Screen Time Surge Drives Neck and Spine Problems in Ranchi
Doctors in Ranchi warn that prolonged screen use is fueling a wave of neck, spine, and hand injuries across all age groups.
Doctors across Ranchi are sounding the alarm as they witness a dramatic uptick in musculoskeletal complaints directly linked to extended screen exposure. Working professionals are presenting with chronic neck pain and cervical spine degeneration, while teenagers are developing repetitive strain injuries commonly known as 'texting thumb.' The trend highlights a growing public health concern that cuts across age groups and occupations, driven by an increasingly digital lifestyle.
How Screen Time Wrecks Your Posture and Spine
Spending hours hunched over a phone or laptop places enormous strain on the cervical spine, with the head's effective weight increasing dramatically as the neck tilts forward. Over time, this sustained forward-head posture can lead to disc compression, nerve impingement, and chronic pain that radiates into the shoulders and arms. Orthopedic specialists in Ranchi report that patients are presenting with these conditions at younger ages than ever before, a shift they attribute squarely to device dependency.

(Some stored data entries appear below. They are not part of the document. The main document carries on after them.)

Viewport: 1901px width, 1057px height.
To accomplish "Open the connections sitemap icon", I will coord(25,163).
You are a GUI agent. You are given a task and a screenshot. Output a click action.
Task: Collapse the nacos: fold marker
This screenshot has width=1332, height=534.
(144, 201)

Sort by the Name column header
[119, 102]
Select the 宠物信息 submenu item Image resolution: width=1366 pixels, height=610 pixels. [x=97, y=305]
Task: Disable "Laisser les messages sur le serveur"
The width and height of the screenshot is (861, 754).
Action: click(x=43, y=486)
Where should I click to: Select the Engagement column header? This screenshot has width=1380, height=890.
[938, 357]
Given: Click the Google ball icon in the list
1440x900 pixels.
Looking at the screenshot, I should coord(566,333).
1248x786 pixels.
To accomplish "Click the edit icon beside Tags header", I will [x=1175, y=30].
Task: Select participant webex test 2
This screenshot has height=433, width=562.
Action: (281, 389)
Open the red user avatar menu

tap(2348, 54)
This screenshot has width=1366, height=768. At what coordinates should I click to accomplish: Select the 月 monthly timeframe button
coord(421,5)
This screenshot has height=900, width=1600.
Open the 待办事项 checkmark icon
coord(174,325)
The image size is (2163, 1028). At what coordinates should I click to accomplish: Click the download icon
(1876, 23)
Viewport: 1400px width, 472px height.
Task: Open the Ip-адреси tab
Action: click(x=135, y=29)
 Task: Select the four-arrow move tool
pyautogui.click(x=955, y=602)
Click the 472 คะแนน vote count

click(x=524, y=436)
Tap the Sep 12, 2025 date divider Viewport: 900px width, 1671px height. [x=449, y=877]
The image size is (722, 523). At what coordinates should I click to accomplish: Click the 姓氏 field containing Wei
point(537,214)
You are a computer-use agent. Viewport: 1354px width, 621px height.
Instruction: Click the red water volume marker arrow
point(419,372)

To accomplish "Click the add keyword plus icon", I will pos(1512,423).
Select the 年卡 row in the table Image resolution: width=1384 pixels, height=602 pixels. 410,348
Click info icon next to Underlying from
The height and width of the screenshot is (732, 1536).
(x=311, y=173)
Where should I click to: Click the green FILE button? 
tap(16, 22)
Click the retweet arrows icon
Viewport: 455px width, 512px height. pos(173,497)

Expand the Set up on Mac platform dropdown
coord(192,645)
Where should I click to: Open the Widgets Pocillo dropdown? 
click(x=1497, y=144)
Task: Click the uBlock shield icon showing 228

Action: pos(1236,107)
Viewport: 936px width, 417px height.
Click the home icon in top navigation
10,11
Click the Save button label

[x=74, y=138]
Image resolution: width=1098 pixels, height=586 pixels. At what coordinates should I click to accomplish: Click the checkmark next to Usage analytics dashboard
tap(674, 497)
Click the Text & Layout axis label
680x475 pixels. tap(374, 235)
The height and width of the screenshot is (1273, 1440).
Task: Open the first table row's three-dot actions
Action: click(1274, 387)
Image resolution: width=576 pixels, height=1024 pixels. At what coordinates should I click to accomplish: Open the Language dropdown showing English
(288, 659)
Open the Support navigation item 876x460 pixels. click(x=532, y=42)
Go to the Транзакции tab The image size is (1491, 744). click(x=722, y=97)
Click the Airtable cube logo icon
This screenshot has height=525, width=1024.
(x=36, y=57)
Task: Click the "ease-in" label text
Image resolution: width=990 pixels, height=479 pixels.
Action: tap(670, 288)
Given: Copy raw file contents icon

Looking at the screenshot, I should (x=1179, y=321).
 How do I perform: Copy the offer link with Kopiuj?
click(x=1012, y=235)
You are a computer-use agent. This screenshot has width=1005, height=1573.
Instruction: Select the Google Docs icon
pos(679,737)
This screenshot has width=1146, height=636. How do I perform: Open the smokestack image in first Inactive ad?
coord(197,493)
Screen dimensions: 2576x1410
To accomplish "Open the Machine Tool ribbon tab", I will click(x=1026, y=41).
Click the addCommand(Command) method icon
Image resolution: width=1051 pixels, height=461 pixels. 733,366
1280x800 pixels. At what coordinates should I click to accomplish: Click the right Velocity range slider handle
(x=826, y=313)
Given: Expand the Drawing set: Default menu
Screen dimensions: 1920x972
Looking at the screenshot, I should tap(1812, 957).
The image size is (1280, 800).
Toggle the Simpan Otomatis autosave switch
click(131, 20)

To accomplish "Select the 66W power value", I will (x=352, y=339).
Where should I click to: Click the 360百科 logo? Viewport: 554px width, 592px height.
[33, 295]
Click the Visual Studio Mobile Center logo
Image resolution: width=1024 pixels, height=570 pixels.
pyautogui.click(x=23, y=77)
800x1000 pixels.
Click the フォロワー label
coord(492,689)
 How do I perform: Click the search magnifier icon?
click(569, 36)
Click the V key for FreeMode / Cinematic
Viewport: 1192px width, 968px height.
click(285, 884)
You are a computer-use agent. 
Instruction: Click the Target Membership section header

Practical Fixes for the Fitness-Minded
Doctors recommend adopting a structured approach to combat screen-related damage: take a movement break every 30 minutes, perform chin tucks and thoracic extension stretches daily, and set up your workstation so the screen sits at eye level. Strengthening the posterior chain—especially the upper back, rear deltoids, and deep neck flexors—can actively reverse the postural imbalances caused by prolonged sitting. For teenagers, limiting continuous phone use to 20-minute intervals and incorporating grip-strengthening exercises can help prevent texting thumb from becoming a chronic issue.
The Bigger Picture for Active Individuals
For athletes and fitness enthusiasts, these screen-related issues aren't just an inconvenience—they can derail training by limiting range of motion and creating compensatory movement patterns that lead to injury elsewhere. Prioritizing mobility work and posture-corrective exercises as part of your warm-up routine is no longer optional; it's essential maintenance for a body under digital siege. The message from Ranchi's medical community is clear: move more, scroll less, and treat your spine like the performance asset it truly is.
Frequently Asked Questions
What is 'texting thumb' and who is most at risk?
Texting thumb is a repetitive strain injury of the thumb tendons caused by excessive phone use, and it most commonly affects teenagers and heavy smartphone users.
How often should I take breaks from screen time to protect my spine?
Doctors recommend standing up and moving for at least one to two minutes every 30 minutes of continuous screen use to reduce spinal strain.